The Central Regional Minister, Mrs Justina Marigold Assan, has pledged to initiate moves to resolve the longstanding border dispute between the Awutu Senya East Municipal and the Ga South assemblies.
The Ga South Assembly in the Greater Accra Region shares an undefined border with the Awutu-Senya East Assembly in the Central Region, which is creating tension between the two assemblies.
The issue came up when Mrs Assan and her entourage, including officials from the Central Regional Coordinating Council, met with members of the Awutu-Senya East Assembly last Wednesday as part of her regional tour.
Mrs Assan said the situation was depriving the Awutu Senya East Municipal Assembly from generating revenue from some areas in its jurisdiction and could as well escalate into a worrying development which could disturb the peace of both regions.
“The situation needs to be resolved immediately and I will take the necessary steps to ensure that peace prevails,” she stated.
“I think the sector minister is very much interested in resolving this and I will also have a discussion with the Greater Accra Regional minister to resolve this,” she added.

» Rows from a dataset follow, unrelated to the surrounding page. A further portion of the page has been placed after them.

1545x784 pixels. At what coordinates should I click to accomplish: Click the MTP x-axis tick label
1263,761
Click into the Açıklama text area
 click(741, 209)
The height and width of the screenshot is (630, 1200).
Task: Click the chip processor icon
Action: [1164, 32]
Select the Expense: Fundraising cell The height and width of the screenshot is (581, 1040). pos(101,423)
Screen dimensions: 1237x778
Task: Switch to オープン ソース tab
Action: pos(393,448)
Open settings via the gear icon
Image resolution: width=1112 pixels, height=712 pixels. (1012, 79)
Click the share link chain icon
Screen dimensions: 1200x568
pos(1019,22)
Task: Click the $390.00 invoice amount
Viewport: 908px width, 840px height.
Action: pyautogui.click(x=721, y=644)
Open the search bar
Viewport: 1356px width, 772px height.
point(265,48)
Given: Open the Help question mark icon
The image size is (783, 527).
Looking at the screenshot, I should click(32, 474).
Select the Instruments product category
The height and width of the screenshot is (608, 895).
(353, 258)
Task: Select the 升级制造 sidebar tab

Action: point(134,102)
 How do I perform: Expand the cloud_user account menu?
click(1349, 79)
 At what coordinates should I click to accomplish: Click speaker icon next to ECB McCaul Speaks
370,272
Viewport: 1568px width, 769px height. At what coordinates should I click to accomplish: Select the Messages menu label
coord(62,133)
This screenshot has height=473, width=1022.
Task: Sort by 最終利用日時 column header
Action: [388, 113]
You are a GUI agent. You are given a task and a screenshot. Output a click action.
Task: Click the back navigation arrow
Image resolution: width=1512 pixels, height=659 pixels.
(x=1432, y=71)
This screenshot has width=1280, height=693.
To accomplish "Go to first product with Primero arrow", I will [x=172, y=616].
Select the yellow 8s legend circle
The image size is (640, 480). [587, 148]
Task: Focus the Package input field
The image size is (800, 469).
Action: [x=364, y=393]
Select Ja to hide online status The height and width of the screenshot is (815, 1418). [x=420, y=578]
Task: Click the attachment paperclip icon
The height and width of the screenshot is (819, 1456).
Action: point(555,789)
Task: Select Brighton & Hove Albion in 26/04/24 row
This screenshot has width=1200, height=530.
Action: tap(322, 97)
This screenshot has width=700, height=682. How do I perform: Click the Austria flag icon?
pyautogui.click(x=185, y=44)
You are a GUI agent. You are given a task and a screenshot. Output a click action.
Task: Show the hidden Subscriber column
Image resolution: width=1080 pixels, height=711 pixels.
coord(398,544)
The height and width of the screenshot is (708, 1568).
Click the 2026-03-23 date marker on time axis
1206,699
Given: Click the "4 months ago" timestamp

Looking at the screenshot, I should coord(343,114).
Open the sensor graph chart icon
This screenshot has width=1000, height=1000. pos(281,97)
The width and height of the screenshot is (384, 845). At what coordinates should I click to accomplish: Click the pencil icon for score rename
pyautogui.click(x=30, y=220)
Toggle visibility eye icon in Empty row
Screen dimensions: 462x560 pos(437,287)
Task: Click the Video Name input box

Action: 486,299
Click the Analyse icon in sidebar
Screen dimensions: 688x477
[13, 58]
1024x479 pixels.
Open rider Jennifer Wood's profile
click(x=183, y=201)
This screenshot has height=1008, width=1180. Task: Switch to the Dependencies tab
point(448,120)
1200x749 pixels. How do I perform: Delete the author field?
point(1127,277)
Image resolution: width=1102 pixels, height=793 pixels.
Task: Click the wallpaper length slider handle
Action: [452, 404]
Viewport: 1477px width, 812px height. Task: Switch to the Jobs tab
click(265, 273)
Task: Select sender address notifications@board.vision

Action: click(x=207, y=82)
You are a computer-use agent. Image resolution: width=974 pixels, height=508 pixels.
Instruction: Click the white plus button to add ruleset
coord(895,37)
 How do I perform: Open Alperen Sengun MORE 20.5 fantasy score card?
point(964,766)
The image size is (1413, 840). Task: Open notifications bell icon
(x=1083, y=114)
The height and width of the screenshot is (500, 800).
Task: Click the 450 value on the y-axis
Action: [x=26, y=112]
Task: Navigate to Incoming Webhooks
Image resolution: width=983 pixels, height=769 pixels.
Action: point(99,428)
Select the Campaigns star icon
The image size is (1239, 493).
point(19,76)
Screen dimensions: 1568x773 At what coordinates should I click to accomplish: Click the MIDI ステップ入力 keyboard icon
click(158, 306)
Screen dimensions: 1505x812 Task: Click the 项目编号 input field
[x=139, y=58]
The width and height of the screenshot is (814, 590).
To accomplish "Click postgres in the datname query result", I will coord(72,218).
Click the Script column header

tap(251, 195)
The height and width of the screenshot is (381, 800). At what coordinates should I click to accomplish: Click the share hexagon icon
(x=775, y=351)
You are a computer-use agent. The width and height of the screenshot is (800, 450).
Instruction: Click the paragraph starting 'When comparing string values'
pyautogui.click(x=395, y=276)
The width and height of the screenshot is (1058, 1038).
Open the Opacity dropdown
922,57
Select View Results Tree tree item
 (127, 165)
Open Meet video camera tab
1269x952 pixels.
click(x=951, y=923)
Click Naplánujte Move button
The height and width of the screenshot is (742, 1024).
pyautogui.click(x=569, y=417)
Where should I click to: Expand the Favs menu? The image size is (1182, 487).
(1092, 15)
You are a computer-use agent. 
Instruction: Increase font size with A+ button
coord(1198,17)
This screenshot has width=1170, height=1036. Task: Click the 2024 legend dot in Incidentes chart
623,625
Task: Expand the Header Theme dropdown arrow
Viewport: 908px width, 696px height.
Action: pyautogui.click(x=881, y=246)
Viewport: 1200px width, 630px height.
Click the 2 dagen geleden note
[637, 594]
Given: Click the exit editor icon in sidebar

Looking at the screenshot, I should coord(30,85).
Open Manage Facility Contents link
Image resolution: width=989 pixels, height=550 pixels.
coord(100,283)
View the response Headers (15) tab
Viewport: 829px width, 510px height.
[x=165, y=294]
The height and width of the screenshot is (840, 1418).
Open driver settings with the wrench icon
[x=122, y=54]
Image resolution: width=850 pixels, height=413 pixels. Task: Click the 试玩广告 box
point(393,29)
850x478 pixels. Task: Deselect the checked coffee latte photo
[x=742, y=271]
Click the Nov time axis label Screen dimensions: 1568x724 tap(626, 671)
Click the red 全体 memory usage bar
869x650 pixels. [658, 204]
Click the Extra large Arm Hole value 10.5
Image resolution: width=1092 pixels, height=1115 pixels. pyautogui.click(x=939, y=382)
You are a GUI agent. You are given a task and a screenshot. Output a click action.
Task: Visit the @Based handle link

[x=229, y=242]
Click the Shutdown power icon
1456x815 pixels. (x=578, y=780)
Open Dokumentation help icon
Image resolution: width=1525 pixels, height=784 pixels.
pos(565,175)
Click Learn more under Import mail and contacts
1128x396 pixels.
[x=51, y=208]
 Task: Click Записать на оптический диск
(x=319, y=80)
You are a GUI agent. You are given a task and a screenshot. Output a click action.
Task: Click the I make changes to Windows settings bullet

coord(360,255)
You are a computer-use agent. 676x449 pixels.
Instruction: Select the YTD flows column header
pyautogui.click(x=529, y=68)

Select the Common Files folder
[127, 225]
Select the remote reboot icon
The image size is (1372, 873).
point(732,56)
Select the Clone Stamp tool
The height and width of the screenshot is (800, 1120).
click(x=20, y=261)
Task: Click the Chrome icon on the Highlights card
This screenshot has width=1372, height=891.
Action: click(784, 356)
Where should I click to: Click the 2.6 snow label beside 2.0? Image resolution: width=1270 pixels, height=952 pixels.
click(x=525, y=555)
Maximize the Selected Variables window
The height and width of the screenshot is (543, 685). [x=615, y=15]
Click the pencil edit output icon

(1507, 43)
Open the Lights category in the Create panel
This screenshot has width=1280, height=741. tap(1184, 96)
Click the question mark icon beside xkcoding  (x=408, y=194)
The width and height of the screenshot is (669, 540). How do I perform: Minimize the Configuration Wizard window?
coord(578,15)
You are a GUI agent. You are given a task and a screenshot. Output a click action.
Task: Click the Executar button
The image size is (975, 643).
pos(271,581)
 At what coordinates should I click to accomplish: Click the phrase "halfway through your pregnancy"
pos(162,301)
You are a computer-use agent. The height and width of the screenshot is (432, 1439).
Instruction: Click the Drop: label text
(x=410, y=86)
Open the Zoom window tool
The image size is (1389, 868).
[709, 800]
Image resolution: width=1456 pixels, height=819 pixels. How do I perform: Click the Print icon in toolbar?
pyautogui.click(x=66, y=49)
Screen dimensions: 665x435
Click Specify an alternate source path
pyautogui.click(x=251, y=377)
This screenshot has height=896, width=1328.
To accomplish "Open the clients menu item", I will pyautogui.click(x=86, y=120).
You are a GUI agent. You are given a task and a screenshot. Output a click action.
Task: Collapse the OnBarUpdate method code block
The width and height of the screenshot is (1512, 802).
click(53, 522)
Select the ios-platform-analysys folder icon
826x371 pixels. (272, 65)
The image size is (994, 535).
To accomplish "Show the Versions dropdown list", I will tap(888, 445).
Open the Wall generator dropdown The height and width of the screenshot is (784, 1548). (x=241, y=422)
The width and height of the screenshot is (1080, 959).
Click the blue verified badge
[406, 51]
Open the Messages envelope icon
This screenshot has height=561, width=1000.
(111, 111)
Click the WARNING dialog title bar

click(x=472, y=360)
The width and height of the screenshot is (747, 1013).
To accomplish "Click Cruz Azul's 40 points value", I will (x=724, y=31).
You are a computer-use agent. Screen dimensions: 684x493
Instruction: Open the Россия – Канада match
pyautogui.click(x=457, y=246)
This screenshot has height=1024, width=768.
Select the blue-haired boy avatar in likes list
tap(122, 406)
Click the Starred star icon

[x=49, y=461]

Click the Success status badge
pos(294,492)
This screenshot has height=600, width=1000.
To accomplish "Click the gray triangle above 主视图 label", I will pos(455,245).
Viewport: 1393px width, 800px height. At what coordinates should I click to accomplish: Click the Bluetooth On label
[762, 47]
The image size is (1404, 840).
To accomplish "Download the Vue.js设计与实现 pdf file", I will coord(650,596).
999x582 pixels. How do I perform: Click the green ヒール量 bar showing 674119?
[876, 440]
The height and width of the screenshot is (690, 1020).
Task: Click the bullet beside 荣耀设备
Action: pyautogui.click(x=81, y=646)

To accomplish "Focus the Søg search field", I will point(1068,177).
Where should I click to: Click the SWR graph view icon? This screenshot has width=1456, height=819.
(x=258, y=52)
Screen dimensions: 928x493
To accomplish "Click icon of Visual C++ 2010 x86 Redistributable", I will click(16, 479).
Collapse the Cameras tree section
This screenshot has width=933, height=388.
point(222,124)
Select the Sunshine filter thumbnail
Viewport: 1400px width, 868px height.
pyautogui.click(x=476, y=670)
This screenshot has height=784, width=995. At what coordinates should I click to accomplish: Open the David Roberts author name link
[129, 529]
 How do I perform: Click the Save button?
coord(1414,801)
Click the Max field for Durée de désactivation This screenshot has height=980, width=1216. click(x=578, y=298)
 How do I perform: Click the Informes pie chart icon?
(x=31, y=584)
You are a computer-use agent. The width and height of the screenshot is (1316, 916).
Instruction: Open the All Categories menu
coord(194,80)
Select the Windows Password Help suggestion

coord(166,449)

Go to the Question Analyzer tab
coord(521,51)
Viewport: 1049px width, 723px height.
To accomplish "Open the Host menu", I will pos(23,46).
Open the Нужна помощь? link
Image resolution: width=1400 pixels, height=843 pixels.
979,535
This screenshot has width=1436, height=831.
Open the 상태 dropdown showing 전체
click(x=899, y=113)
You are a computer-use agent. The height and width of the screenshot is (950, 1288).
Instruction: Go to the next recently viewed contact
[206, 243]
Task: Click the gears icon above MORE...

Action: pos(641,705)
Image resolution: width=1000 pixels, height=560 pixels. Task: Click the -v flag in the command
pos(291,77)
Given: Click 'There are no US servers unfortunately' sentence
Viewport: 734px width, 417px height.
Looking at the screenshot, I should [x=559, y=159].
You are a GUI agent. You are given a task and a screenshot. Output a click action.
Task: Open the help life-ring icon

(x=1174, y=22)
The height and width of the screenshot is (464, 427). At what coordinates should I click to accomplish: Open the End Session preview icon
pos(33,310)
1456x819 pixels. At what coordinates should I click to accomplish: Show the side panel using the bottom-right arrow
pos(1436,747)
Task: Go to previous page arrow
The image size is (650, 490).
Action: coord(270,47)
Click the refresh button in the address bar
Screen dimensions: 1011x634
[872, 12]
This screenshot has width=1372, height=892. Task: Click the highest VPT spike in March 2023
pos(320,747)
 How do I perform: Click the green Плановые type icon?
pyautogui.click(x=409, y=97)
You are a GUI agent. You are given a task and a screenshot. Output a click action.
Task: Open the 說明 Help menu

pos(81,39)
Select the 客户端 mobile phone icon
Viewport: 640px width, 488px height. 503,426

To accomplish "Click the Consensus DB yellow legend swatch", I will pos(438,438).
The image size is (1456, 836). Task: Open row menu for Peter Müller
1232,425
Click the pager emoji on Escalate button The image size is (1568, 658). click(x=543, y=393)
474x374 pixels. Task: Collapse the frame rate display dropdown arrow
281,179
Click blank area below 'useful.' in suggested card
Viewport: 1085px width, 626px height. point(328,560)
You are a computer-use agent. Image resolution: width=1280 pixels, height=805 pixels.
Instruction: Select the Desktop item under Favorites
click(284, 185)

During an open forum, some members of the assembly revealed that they had complaints from residents that whenever they had issues in the area, they were mostly directed to the police in the Ga South Municipal Assembly.
That, they said, was worrying and “it looked as if the police in the area were tilted towards Ga South”.
She expressed concern about the situation and urged the Police Commander to review the position of his personnel, adding that “how on earth do you have issues in the Central Region and direct it to GA South? I’ll plead with you the commander to talk to your men.”
Mrs Assan urged the assembly to devise innovative ways of increasing its revenue base while underscoring the importance of capacity building.
She said that would empower members to facilitate the assembly’s quest to position itself as one of the key drivers for economic development in the country.
She advised the management to factor in capacity building for junior staff to enable them to have a balanced set of human resource.
Mrs Assan urged the staff to correct tendencies that could slow down their work laying emphasis on lateness and politicisation of issues.
“While we are looking up to management to provide us with the necessary logistics, let us also do away with tendencies that hinder progress, especially playing politics with what we do.
“You are technocrats and not politicians,” she stated.